Set in the 1950s, Whale (Ian Gelder) is now retired and has suffered a series of strokes, spending his days at the easel, convincing attractive young men to drop their pants and pose for his more artistic strokes. Dodgy.
An enthusiastic fan (Joey Phillips) comes to interview Whale and is goaded into discarding various items of clothing in return for answering particular questions. Questionable.
But it is Whale’s straight gardener, Clayton Boone (Will Austin) with whom the director gradually forms the strangest of relationships. Does Boone possess the body flaunted before us by attending a gym or is it created from endless hours trimming his privet? Phil intends to get out in his garden this weekend to find out. He’ll get back to you with the results.
Labey’s production, annoyingly staged with the audience on 3 sides, does afford a good close up view (depending on where you are sitting) of some on stage omelette-eating and a gorgeous fifties iced tea pitcher. You thought we were going to say something else there didn’t you? Go on admit it!
But it wasn’t the genital dangling that disturbed Phil; he found himself strangely distracted by a label which hung beneath one of the chairs. And where we happened to sit enabled us to view what Gelder was sketching. Let’s just say he’s not exactly Ian Kelly in The Pitman Painters. But then he’s not meant to be.
Phil felt himself strangely in tune with Whale when he discovers that there are serious gaps in education.

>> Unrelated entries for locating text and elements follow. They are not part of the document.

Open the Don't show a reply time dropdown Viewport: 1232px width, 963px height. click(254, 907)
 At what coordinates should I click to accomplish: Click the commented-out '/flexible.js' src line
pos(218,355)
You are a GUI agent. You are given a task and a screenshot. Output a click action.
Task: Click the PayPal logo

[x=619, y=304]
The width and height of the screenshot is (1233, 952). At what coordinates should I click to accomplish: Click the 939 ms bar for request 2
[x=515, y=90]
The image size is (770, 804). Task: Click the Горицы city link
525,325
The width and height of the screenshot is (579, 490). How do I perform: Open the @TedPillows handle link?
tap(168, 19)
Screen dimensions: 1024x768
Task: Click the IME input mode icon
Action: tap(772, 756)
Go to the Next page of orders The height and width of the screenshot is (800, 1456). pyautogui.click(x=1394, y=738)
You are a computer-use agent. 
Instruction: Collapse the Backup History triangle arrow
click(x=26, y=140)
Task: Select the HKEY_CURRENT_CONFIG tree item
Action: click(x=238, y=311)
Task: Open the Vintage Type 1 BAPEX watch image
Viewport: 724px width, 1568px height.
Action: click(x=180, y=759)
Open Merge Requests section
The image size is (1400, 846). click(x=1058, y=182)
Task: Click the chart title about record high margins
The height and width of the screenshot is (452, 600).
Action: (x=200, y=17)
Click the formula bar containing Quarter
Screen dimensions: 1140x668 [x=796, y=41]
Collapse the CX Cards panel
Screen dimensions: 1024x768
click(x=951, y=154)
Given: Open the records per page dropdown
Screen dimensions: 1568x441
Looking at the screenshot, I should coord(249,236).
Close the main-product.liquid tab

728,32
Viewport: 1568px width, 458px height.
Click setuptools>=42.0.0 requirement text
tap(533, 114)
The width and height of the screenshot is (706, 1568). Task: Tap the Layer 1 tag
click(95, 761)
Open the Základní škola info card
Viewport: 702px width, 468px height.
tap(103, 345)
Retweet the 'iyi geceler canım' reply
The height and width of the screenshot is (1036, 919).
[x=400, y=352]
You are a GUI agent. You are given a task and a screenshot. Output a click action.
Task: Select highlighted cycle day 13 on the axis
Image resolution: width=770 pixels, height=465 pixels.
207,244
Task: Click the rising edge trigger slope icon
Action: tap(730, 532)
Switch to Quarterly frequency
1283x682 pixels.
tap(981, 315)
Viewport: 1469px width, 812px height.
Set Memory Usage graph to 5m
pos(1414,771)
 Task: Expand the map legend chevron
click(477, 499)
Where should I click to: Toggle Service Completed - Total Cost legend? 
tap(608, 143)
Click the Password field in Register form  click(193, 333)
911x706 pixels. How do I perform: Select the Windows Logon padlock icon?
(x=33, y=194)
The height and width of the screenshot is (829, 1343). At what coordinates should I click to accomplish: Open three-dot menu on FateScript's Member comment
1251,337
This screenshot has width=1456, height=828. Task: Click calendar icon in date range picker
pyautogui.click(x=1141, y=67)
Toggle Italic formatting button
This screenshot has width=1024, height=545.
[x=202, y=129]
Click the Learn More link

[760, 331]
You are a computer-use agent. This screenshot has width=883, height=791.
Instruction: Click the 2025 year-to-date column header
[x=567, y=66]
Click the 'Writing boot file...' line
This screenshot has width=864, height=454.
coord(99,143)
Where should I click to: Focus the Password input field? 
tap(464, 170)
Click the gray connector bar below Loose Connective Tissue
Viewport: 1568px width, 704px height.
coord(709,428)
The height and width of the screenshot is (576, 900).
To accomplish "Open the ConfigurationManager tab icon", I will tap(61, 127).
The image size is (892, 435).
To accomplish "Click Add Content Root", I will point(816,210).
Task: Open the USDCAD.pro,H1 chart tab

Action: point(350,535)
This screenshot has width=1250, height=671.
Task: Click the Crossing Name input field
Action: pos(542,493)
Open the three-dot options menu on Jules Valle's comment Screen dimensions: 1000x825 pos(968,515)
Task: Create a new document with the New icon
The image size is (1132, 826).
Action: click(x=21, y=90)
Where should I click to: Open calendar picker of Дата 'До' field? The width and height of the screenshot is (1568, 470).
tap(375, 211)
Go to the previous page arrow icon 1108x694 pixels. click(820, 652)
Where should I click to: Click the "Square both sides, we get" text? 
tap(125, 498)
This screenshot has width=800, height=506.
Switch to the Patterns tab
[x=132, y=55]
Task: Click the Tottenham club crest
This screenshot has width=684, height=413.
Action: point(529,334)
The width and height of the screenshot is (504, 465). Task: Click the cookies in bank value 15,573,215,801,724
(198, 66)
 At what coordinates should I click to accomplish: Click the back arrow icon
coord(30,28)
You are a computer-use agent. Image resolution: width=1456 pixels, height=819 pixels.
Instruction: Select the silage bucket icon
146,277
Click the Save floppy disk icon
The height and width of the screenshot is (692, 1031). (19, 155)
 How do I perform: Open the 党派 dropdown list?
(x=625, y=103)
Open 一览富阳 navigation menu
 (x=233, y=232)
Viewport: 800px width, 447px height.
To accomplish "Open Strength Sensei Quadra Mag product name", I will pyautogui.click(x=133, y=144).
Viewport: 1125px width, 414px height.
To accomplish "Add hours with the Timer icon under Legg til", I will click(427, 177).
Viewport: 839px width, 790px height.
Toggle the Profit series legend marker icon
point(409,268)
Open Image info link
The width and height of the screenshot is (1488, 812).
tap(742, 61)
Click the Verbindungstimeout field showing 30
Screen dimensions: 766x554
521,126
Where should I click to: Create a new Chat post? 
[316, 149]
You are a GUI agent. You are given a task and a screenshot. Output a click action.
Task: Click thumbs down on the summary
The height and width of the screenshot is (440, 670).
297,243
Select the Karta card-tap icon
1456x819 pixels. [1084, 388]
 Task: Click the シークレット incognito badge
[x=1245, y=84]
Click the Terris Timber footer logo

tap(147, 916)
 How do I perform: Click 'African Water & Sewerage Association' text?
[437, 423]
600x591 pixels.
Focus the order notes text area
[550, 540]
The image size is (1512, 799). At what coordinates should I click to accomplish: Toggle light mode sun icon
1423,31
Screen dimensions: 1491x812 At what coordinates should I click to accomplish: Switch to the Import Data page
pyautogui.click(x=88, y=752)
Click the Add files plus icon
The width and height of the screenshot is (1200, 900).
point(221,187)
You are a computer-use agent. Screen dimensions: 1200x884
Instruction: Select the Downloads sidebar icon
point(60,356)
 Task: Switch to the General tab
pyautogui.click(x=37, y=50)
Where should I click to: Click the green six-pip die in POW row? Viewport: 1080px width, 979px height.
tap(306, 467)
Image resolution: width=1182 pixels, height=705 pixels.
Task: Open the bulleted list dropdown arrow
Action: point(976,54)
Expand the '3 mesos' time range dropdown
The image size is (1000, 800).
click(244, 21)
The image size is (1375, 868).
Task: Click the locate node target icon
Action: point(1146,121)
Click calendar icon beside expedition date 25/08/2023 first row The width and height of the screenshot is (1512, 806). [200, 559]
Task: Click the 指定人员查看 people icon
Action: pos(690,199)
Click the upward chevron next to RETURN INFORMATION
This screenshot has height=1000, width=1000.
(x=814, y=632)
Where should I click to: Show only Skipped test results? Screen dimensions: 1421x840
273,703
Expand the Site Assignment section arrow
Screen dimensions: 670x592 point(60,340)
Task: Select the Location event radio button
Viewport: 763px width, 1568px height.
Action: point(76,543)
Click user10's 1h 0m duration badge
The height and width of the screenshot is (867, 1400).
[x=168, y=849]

One of Whale’s lads had never heard of Journey’s End (a play Whale originally directed). At a pub quiz last week Phil found his twenty something teammates had never seen the film Cabaret or heard of donkey jackets or even Sir John Gielgud. Tsk!
There’s a few good laughs from the often smart dialogue and the decidedly uncomfortable situations Whale puts people in, though with Act 1 at 1 hour 20 minutes there are several longuers. The interval timing is strange; Act 2 is only half an hour. But the performances – especially from Gelder – are strong throughout. Lachele Carl as Whale’s long-suffering housekeeper and Will Rastall in various roles including a doctor and a young Whale in World War 1 flashbacks complete the cast.
A warning about nudity and strobe lighting is posted outside the auditorium, yet there was nothing warning Andrew about his particular bête noire, a lot of bare feet on display. Given that Phillips and Austin are making their professional stage debuts, they throw themselves into it and their clothes off with aplomb.
If you wish to find your inner Whale by ogling male flesh and a pair of nipples you could string a hammock between, Hot Bods and Monsters might just be the thing for you.